TASK DETAILS: Would you retype all of these records exactly?

ENTRIES SHOWN:
"""

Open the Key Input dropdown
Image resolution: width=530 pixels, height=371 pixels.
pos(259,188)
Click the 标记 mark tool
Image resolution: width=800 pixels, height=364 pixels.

"""

RESULT OF THE TASK:
Open the Key Input dropdown
Image resolution: width=530 pixels, height=371 pixels.
pos(259,188)
Click the 标记 mark tool
Image resolution: width=800 pixels, height=364 pixels.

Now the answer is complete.